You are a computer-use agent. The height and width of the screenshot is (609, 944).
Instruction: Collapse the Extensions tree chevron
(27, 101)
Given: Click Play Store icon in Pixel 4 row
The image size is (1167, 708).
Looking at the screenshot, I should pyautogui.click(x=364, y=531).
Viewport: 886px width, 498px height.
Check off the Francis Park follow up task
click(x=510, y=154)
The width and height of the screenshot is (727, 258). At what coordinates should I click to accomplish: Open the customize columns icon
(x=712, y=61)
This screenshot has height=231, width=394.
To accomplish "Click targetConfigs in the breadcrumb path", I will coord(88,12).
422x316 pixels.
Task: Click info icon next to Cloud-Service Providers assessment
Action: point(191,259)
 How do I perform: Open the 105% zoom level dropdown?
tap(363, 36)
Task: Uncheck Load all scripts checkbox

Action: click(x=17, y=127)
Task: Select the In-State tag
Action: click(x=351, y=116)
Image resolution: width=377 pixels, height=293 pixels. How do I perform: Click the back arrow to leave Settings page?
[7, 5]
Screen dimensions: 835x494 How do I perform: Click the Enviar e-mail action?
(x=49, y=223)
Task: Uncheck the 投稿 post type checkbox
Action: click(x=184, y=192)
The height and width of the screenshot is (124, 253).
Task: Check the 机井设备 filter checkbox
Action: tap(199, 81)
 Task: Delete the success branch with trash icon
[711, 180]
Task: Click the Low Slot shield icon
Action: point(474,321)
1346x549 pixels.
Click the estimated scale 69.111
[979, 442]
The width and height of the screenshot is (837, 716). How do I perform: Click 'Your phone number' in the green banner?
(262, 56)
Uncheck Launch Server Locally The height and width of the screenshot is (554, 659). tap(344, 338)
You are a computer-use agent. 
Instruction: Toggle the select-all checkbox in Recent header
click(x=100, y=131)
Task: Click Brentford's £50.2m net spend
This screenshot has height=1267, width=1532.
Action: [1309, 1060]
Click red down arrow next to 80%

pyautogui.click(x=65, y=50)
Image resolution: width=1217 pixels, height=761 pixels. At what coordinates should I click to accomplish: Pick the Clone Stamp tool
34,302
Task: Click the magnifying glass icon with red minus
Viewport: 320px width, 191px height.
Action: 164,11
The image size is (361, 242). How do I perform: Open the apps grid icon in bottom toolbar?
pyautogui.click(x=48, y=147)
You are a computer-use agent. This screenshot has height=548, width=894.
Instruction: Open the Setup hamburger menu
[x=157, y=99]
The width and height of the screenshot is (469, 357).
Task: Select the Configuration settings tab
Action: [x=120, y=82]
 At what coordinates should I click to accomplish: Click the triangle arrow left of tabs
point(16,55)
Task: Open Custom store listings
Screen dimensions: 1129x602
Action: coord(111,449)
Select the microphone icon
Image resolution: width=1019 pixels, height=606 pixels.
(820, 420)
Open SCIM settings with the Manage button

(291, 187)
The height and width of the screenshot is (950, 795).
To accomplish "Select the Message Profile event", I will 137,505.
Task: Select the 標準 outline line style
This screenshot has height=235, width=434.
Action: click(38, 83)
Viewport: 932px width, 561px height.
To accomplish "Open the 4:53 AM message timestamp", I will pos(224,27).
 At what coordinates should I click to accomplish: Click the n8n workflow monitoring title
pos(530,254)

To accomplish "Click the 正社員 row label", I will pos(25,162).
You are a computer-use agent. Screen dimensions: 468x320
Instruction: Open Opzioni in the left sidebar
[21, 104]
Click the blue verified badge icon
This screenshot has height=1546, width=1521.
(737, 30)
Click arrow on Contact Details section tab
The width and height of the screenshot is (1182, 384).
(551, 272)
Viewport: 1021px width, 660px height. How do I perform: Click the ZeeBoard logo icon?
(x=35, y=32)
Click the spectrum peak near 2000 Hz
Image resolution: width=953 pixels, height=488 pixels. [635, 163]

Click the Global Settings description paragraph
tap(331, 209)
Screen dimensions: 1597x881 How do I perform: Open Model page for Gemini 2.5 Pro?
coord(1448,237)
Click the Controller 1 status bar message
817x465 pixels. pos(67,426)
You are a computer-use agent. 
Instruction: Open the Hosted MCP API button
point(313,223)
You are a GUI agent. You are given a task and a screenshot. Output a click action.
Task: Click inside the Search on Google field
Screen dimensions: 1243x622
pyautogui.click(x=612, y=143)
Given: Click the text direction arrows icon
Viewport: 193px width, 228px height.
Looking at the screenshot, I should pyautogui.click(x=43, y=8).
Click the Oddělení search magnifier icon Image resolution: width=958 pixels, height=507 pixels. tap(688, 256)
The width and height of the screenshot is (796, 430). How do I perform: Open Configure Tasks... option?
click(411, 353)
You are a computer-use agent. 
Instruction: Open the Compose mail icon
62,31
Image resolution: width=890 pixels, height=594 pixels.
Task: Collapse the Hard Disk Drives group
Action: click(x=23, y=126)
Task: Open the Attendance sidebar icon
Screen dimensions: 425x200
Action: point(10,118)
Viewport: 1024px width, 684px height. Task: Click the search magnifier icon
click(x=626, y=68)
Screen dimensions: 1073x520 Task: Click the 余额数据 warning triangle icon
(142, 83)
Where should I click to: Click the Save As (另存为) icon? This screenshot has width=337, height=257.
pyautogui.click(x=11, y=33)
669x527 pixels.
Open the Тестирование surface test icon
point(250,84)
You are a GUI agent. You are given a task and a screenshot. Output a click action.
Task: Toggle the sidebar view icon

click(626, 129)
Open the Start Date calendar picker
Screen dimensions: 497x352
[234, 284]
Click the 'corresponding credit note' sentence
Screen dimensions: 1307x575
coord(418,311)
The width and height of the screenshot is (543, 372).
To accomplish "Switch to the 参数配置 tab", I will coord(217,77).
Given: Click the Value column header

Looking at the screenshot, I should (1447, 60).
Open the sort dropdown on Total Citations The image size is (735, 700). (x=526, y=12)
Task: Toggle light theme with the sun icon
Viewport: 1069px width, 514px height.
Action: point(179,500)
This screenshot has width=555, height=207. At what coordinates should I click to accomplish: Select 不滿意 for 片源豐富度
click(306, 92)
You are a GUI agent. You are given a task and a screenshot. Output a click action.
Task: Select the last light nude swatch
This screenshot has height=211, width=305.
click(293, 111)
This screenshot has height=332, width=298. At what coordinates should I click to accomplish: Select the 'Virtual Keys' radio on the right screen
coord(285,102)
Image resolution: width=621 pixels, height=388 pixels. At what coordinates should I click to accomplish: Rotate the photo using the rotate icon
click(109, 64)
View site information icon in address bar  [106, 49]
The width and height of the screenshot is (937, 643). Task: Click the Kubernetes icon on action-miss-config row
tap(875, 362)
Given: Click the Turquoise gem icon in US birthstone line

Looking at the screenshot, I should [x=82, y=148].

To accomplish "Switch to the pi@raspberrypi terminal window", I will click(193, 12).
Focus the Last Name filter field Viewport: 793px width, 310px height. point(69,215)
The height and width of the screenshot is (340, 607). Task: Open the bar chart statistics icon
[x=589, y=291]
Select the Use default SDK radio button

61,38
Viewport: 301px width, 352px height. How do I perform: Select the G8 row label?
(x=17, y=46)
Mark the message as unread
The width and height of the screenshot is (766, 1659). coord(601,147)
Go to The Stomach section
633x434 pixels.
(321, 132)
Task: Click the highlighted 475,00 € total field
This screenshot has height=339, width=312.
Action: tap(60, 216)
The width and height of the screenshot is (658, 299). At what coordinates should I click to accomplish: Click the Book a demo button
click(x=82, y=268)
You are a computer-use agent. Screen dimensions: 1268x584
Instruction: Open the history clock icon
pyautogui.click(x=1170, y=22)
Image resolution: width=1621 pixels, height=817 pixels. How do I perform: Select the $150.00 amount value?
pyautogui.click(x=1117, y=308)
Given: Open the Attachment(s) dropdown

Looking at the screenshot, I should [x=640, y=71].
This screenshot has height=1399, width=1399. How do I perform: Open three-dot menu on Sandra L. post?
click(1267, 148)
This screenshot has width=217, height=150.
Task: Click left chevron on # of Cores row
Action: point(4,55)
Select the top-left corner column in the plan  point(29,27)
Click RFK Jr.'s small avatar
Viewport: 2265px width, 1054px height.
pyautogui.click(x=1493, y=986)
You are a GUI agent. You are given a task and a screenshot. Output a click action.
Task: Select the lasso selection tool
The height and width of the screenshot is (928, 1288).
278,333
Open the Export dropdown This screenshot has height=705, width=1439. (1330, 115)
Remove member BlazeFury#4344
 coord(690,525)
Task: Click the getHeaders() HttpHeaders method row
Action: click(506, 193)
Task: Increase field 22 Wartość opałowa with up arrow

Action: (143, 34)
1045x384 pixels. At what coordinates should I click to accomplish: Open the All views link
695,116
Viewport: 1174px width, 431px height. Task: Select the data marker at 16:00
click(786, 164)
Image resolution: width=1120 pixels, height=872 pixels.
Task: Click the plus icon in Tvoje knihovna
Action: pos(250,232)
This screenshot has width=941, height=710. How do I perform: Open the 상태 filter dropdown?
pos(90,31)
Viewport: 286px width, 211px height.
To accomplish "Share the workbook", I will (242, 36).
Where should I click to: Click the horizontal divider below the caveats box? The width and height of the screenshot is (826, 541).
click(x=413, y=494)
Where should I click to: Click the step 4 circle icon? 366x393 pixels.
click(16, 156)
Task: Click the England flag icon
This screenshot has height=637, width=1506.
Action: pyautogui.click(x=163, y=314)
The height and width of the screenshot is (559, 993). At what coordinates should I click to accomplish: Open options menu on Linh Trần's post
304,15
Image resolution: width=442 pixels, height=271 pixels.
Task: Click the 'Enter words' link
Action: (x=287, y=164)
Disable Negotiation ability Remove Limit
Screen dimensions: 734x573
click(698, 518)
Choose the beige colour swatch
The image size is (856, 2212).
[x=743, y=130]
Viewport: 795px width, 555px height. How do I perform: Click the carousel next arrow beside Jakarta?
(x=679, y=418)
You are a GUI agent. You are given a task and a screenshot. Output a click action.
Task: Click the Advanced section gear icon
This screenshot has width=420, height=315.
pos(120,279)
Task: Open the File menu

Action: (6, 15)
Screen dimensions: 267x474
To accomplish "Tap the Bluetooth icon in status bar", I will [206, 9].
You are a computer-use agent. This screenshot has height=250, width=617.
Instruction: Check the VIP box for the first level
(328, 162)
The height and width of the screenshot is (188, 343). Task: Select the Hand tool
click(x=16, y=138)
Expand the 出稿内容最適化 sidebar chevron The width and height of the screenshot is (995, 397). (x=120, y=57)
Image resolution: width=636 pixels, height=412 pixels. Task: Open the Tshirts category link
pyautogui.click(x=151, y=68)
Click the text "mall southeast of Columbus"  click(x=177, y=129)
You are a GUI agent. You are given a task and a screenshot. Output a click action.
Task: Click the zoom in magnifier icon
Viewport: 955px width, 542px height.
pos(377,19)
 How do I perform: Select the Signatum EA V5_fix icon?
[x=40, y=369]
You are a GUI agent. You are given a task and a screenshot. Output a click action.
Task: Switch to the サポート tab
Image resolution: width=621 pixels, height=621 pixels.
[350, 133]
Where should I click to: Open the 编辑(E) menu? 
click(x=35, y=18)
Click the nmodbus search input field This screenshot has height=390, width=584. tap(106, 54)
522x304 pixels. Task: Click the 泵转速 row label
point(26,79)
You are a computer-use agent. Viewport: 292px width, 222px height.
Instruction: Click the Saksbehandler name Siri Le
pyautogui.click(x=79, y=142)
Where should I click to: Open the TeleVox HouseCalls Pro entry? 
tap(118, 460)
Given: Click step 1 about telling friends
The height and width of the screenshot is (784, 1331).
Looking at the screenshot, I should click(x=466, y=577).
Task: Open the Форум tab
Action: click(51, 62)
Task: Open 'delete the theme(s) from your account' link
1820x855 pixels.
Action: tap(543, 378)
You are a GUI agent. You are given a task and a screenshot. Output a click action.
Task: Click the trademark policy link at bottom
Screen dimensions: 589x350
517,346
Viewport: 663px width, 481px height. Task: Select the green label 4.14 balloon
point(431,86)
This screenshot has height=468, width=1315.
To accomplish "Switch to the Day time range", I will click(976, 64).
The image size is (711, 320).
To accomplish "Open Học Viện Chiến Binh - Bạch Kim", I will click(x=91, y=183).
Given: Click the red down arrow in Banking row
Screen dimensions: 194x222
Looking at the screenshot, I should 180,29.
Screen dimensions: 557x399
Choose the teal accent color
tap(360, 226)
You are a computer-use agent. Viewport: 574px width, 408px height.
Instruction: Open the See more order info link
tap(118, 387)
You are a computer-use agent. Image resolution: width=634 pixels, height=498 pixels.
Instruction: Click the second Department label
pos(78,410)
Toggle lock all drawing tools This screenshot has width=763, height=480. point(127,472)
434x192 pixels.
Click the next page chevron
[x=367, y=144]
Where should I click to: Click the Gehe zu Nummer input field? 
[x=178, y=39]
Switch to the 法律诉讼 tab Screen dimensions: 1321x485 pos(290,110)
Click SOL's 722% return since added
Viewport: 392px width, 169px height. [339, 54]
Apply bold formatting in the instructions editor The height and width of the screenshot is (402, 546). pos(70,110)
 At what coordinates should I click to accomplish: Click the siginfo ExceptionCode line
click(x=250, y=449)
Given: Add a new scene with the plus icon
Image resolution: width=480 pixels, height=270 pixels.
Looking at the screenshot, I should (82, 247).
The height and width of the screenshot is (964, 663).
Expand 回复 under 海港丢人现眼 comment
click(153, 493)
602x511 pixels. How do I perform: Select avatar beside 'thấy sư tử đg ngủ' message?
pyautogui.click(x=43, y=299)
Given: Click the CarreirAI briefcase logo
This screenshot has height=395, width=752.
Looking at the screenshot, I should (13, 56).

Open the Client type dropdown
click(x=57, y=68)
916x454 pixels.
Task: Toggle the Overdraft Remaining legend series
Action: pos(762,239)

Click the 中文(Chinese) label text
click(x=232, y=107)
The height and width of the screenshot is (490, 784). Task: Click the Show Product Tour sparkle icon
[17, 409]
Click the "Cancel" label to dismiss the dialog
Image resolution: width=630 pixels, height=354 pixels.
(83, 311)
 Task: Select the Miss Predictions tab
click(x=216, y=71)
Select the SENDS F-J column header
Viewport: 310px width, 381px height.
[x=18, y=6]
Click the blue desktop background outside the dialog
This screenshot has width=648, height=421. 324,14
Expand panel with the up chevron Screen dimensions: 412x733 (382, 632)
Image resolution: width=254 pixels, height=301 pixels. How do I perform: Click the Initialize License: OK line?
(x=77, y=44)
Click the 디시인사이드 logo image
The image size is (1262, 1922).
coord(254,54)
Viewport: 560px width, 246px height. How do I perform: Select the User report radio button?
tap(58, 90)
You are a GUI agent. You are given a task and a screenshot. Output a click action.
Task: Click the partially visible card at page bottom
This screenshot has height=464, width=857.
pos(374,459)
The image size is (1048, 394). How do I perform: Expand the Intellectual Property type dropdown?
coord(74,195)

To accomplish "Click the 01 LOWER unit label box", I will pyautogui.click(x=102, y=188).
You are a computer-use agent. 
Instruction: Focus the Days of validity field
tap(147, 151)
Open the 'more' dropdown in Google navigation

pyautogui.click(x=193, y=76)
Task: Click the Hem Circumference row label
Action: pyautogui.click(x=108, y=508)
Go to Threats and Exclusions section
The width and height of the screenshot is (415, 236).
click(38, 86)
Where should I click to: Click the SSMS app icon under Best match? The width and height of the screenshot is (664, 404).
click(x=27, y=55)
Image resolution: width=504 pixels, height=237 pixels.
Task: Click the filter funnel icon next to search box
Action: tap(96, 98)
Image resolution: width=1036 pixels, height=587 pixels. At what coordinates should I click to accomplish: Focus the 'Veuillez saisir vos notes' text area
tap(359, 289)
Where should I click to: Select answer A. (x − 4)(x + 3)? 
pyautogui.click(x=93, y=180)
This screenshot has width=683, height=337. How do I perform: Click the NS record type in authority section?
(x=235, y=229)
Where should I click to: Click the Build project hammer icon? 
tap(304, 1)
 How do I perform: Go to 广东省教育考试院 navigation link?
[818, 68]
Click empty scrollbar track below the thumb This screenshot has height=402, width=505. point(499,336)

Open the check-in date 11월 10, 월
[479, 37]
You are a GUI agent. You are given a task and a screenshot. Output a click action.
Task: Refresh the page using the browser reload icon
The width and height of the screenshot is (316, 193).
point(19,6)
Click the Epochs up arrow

■ **AIM OF THE TASK**:
Looking at the data above, write out exactly the lines that start at the one containing "Click the Controller 1 status bar message" and end at the one containing "Click the Oddělení"; include both and nothing beyond.

■ **TASK OUTPUT**:
Click the Controller 1 status bar message
817x465 pixels. pos(67,426)
You are a computer-use agent. 
Instruction: Open the Hosted MCP API button
point(313,223)
You are a GUI agent. You are given a task and a screenshot. Output a click action.
Task: Click inside the Search on Google field
Screen dimensions: 1243x622
pyautogui.click(x=612, y=143)
Given: Click the text direction arrows icon
Viewport: 193px width, 228px height.
Looking at the screenshot, I should pyautogui.click(x=43, y=8).
Click the Oddělení search magnifier icon Image resolution: width=958 pixels, height=507 pixels. tap(688, 256)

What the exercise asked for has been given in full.